**Goal:**
Copy the entries below word for word, leaving out the pictures.

**Supplied material:**
[START]

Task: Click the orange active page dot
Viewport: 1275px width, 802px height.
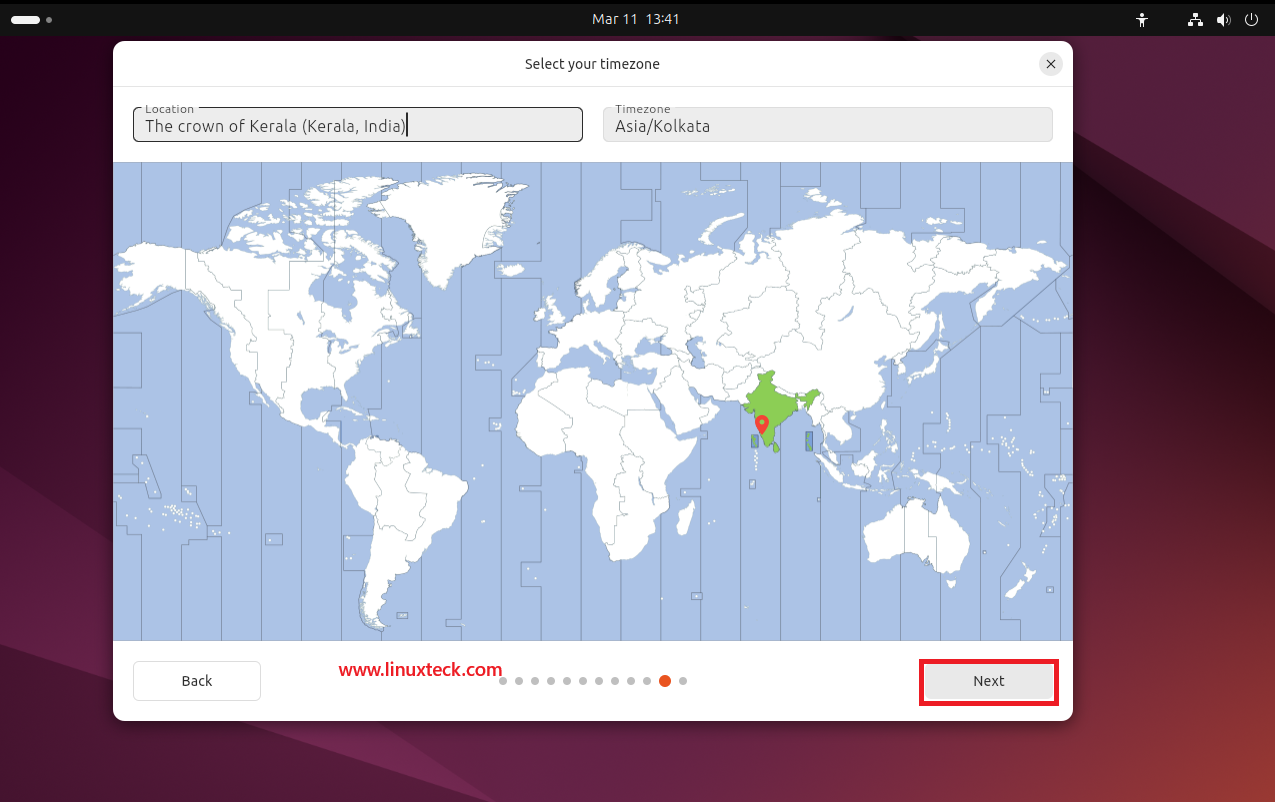Action: (x=665, y=681)
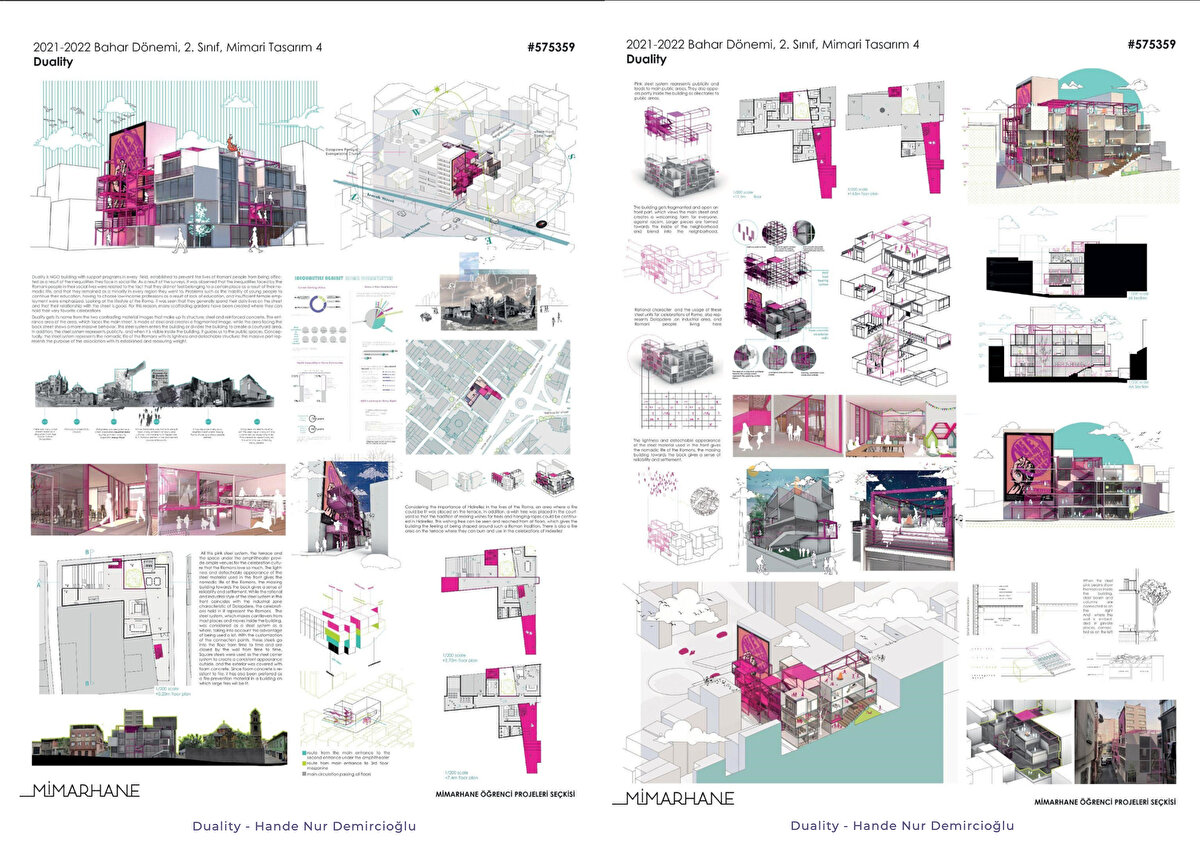This screenshot has width=1200, height=851.
Task: Click the pie chart in the infographic
Action: [x=378, y=317]

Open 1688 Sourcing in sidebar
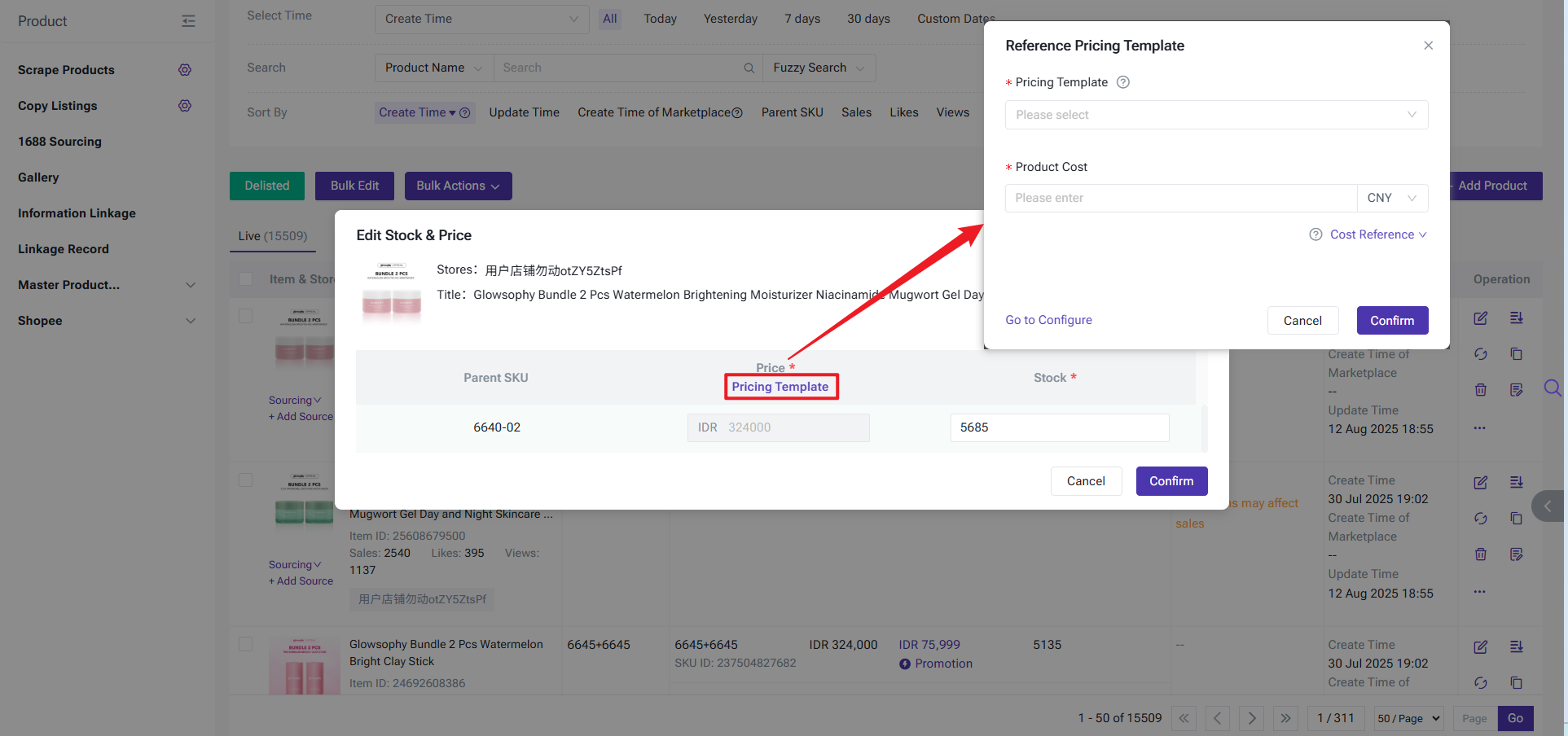tap(59, 142)
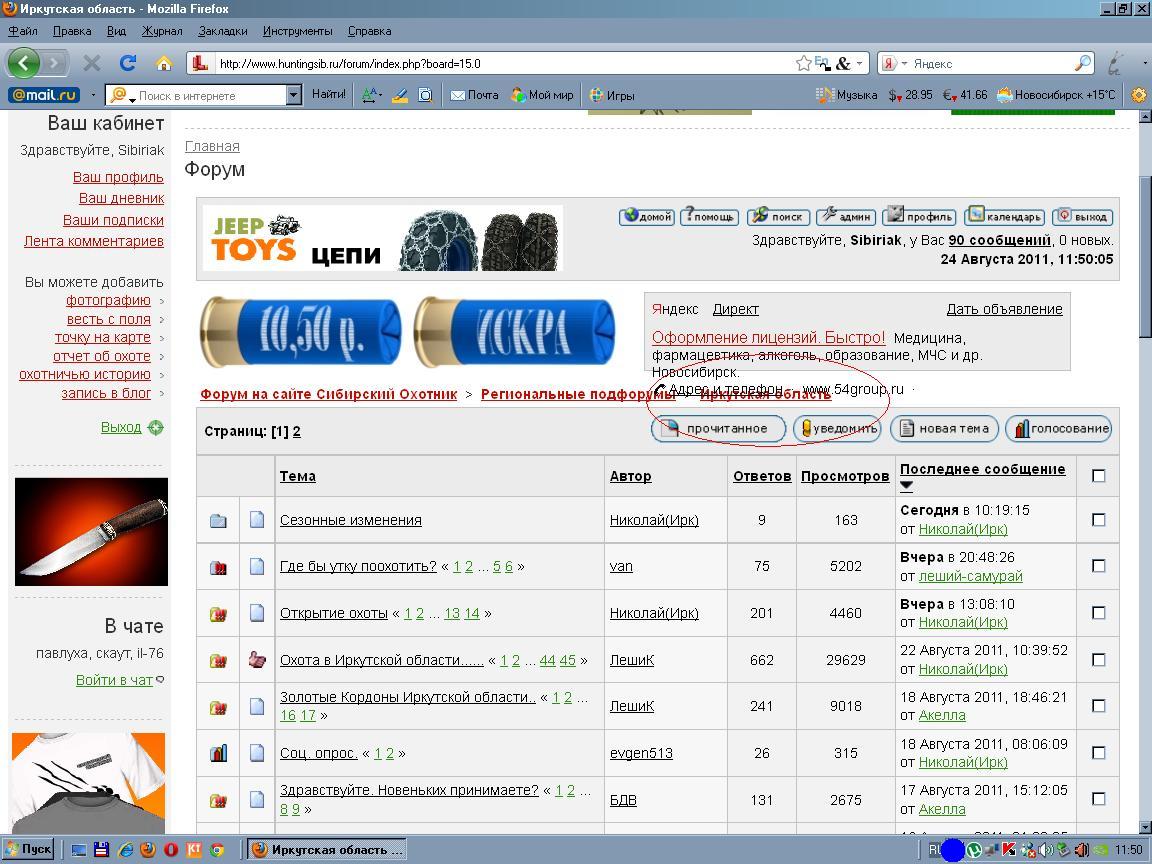Open the forum 'поиск' search button
This screenshot has height=864, width=1152.
tap(778, 216)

[END]

**Result for this exercise:**
Task: Click the orange active page dot
Viewport: 1275px width, 802px height.
Action: (x=665, y=681)
This screenshot has width=1200, height=851.
Task: Click the pie chart in the infographic
Action: [x=378, y=317]

Open 1688 Sourcing in sidebar
tap(59, 142)
Open the forum 'поиск' search button
This screenshot has height=864, width=1152.
tap(778, 216)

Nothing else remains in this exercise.